• _Aufgabe_
Zähle auf, was die schreibende Person laut dem letzten Absatz des Textes über Loki nach ihren zwei Tagen Einarbeitung erreicht hat.

• _Textauszug_
####

Ich habe ein ähnliches Problem. Denn bei mir kommt mittlwerweile viel aus einer Automatisierung.
Installieren, Basis Konfiguration, läuft.
Dachte ich zumindest.

Bestes Beispiel für mich war Loki.
Ich habe dafür eine Ansible Rolle geschrieben, da wir Loki in einem meiner Projekte ausprobieren und benutzen wollten. Ich beließ es bei eine kleinen Standardkonfiguration. Der Service startete, man konnte ihn benutzen, alles war fein. Mitnichten, denn ein paar Monate später stellte man dann fest, das man die Historie so nicht benutzen konnte. Verbidungsabbrüche, Fehlermeldungen .. alles dabei.
Und wenig Zeit.

Ich habe mir dann 2 Tage Zeit genommen, habe die Dokumenation gelesen, mich mit den Fehlermeldungen beschäftigt, Lösungen gesucht. Im Endergebniss habe ich die Rolle so weit erweitert, dass der Service fast komplett konfigurierbar ist. Ich habe Tests geschrieben. Und ich habe Loki in dem Projekt soweit konfiguriert, dass wir jetzt die Logfiles der letzten 30 Tage anschauen können.

####

• _Die Daten_
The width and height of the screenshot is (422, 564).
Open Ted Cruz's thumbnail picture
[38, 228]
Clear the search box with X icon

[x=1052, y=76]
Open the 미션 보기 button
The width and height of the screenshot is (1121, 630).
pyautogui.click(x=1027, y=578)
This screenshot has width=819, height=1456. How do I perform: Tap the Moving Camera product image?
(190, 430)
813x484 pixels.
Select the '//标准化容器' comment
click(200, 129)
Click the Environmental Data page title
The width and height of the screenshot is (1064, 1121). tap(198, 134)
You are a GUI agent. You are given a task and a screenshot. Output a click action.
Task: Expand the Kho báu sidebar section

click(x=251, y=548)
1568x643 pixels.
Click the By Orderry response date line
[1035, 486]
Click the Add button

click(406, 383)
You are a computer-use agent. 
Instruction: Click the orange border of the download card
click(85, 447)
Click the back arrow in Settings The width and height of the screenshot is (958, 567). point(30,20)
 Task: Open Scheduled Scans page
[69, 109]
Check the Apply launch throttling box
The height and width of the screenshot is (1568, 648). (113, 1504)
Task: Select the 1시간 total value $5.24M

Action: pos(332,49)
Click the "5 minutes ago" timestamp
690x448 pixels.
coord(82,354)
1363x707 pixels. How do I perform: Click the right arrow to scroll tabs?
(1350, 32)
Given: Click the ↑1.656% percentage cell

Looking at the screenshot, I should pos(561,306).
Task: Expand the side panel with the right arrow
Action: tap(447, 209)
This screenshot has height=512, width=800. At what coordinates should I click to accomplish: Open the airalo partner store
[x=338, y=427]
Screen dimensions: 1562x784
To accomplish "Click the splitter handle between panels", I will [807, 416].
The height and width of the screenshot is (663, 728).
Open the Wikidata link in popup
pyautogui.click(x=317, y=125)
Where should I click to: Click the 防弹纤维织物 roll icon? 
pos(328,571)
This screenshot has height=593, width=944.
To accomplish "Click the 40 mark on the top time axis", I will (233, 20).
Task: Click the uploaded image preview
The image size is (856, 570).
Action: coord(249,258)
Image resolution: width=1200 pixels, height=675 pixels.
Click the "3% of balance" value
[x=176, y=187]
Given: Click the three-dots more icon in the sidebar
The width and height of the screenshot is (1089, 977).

####

• _Lösung_
- Die Ansible-Rolle wurde so weit erweitert, dass der Service fast komplett konfigurierbar ist.
- Es wurden Tests geschrieben.
- Loki wurde im Projekt so konfiguriert, dass man jetzt die Logfiles der letzten 30 Tage anschauen kann.